Brief
Once you reach the line containing "You are a computer-use", copy it and every line after it exactly, through the end of the data below.
*** Opening of Records supplied ***
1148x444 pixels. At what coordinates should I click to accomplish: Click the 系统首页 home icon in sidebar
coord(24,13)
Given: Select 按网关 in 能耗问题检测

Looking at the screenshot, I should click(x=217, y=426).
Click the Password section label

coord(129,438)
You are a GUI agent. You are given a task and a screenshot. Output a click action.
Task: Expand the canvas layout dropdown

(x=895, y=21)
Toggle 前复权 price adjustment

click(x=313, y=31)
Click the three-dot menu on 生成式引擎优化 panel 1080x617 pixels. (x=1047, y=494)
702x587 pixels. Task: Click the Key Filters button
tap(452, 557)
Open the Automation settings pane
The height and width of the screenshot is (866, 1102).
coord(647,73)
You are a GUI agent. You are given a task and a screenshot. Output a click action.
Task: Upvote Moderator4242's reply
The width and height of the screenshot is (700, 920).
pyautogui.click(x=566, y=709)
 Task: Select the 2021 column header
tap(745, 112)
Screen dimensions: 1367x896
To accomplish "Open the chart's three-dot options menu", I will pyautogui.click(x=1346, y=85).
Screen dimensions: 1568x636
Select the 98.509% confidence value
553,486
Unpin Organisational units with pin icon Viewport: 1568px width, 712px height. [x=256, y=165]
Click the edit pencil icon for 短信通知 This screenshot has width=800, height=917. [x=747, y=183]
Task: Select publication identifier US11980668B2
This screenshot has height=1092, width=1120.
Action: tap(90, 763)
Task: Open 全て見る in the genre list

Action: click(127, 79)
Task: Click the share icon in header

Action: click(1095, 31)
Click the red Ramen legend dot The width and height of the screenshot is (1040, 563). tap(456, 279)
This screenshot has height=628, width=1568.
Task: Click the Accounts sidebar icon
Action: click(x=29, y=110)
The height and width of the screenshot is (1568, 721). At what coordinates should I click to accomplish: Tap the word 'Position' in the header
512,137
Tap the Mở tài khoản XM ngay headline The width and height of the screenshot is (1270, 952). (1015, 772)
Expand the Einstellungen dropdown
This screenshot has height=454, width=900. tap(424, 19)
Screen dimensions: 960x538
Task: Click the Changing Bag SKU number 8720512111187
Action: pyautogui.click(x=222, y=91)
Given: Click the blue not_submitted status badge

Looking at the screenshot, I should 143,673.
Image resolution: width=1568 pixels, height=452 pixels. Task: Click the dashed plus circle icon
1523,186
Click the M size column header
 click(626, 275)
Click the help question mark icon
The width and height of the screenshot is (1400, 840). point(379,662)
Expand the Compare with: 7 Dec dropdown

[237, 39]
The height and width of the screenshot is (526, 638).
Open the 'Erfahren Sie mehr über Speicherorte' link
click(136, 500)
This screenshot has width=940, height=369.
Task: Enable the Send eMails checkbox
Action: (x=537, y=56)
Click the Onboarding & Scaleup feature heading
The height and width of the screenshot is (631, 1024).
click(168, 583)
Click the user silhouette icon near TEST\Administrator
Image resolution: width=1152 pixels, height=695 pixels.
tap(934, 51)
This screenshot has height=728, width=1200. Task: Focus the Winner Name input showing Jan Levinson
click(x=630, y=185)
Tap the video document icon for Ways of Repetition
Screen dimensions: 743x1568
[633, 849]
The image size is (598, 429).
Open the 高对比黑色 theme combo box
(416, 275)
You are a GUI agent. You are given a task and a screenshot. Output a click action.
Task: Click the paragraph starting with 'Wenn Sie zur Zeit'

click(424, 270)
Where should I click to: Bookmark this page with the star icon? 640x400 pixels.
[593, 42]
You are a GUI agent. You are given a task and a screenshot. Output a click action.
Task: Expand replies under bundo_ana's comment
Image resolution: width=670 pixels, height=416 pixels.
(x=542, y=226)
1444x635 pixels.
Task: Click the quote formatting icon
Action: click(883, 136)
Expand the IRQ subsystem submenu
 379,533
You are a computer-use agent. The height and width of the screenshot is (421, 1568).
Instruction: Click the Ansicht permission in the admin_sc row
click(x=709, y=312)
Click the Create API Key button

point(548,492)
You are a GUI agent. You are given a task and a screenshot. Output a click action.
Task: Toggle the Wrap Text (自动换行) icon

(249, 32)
*** Close of Records supplied ***
Problem solution
You are a computer-use agent. The height and width of the screenshot is (421, 1568).
Instruction: Click the Ansicht permission in the admin_sc row
click(x=709, y=312)
Click the Create API Key button

point(548,492)
You are a GUI agent. You are given a task and a screenshot. Output a click action.
Task: Toggle the Wrap Text (自动换行) icon

(249, 32)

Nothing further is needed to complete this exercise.